Glad we're on the same page on this one, and I know from your comments on internals that you're also looking for a balanced solution. My question is whether this is possible within the current system. It feels like we're going around in circles and very little progress is made.

First, for the sake of clarity. You must be careful how you determine something to be controversial. Loud, is not the same as controversial

That's true, though a few loud voices can impact the development of PHP significantly. There aren't many core contributors, and they have to spend a lot of time reading and replying through the same discussions. I try to keep up-to-date with the internals list myself, so I know this is an exhaustive task.

The time and effort it takes to change our processes is considerable, and only becomes a priority when it's obvious that our processes are failing, or have the potential to fail and do damage.

I think PHP is only slowly evolving because there's so much needless discussions happening over and over again, I'd call that a failing process.

I'm sure that you have a sample of data that shows you this, or you surely wouldn't have made this claim.

Yes, I linked some recent examples previously.

It's a matter of fact that some people can't seem to behave themselves on the internet, while I'm sure (read: must believe) they are reasonable people in real life. These people make themselves obvious very quickly and prove they have nothing much to say.
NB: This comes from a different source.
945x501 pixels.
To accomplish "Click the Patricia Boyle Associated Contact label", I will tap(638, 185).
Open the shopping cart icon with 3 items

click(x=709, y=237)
I think some kind of moderation would be in place, as these people keep coming back, and there's no way to stop them. This is where a mailing list just doesn't suffice.

I can't argue that mailing lists are a good way to communicate, but it's what we have. However, it's not all we have:

True, though the channels you list still don't seem to bridge the gap between core- and userland developers. This is evident by the amount of userland developers voicing their opinions on all kinds of social media. I think a public forum is the way to go here.

This is regularly mentioned, and I think I'll be the first one to point out that to the extent which that is true, it is the communities fault.

There are two groups here:

The wiki isn't very clear on this:

People with php.net VCS accounts that have contributed code to PHP

Representatives from the PHP community, that will be chosen by those with php.net VCS accounts Lead developers of PHP based projects (frameworks, cms, tools, etc.) regular participant of internals discussions

Personally, I think of myself in this second group, though it's unclear to me whether my perception is correct. And I can think of several other developers who would be an accurate representation of the PHP community.

Should I ask? As a matter of fact, I did ask a core member personally, but didn't get a reply. Should I ask this question on the internals list? I'm unsure.

This is again an example of failing communication between core- and userland developers. There's a barrier that's perceived as uncrossable.

Now I'm not saying there is an actual barrier, I just say that it's perceived by many userland developers this way, myself included.


Once again, thank you very much for your reply Joe. I highly appreciate it and am looking forward to read your comments on mine.